Ewan Mac Mahon: (11:05 AM)
The ASAP stats aren't entirely applicable to the way we're trying to run Sussex - they made it look a LOT more broken than it really is.
Daniela Bauer: (11:07 AM)
Can we not close down UCL as by now it's a drain to resources ?
Ewan Mac Mahon: (11:07 AM)
We really should.
And we should have this conversation and make a decision today,
Federico Melaccio: (11:07 AM)
I agree
Ewan Mac Mahon: (11:08 AM)
It's an operational issue.
Let's come back to this later in the meeting.
None of those look familiar or useful to me, but the cvmfs one might be important to someone - presumably it's been created fairly recently?
Paige Winslowe Lacesso: (11:27 AM)
Thot this morning APEL said Bristol was all ok
No, I'm wrong but it's not red error text.
Tom Whyntie: (11:34 AM)
Hi - sorry I've been having problems connecting and for some reason I'm getting a low bandwidth warning (which I haven't had before). Anyway - just to update from UCLan - they're running more test jobs and getting their heads around the CVMFS and Storage Element concepts in order to rewrite their code to work on the grid. All in progress. I'm in the process of writing more examples to help with this using CERN@school code - see, for example, https://github.com/CERNatschool/running-allpix
Jeremy Coles: (11:34 AM)
Thanks Tom.
Tom Whyntie: (11:34 AM)
I can't hear anything else really so I'm going to leave - any questions email me. Cheers, Tom
Chris Brew: (11:38 AM)
Hmmm, both our ArcCEs have:
2015-03-11 15:06:36,826 - stomp.py - ERROR - Lost connection
2015-03-11 15:06:36,826 - ssm2 - INFO - Disconnected from broker.
as the last entries in their log files within a second of each other then nothing else.

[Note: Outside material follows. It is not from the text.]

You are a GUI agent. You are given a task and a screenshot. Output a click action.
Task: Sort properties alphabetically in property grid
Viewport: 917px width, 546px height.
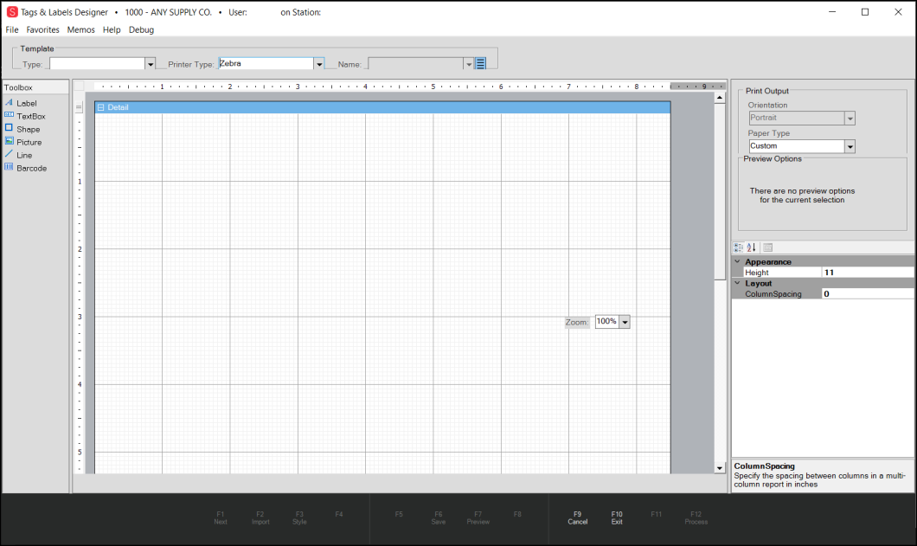pyautogui.click(x=752, y=247)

Does anyone know what needs restarting?
(to get ssmsend running again)
Gareth Douglas Roy: (11:41 AM)
a-rex
service a-rex restart
sorry :)
Chris Brew: (11:47 AM)
thanks, just come to that conclusion from google, and now seeing stuff in the log file again. Might be worth us putting a log file freshness nagios check on that log file.
David Crooks: (11:47 AM)
Yeah, we were thinking the same thing
Ewan Mac Mahon: (11:48 AM)
You can agree with e too :-)
As I say, I don't want this to be seen as a BAD thing, or an anti-UCL thing; a bit like just removing the LHCb support from JET rather than fixing it, I think this should be an amicable separation as far as possible, but it's a separation that needs to happen.
Gareth Smith: (11:56 AM)
Coming back to ALICE's use of ARC-CEs. I just confirmed my understanding: ALICE are successfully running jobs using our CEs - and have been for some months. We do not have a special configuration for them. The problem that remains is 'just' their monitoring which has only been able to monitor CREAM-CEs. (At the moment ALICE SAM is still only looking at our CREAM CEs.) ALICE are aware of, and are working to fix, this limitation. We have agreed with them the date we will stop our CREAM CEs.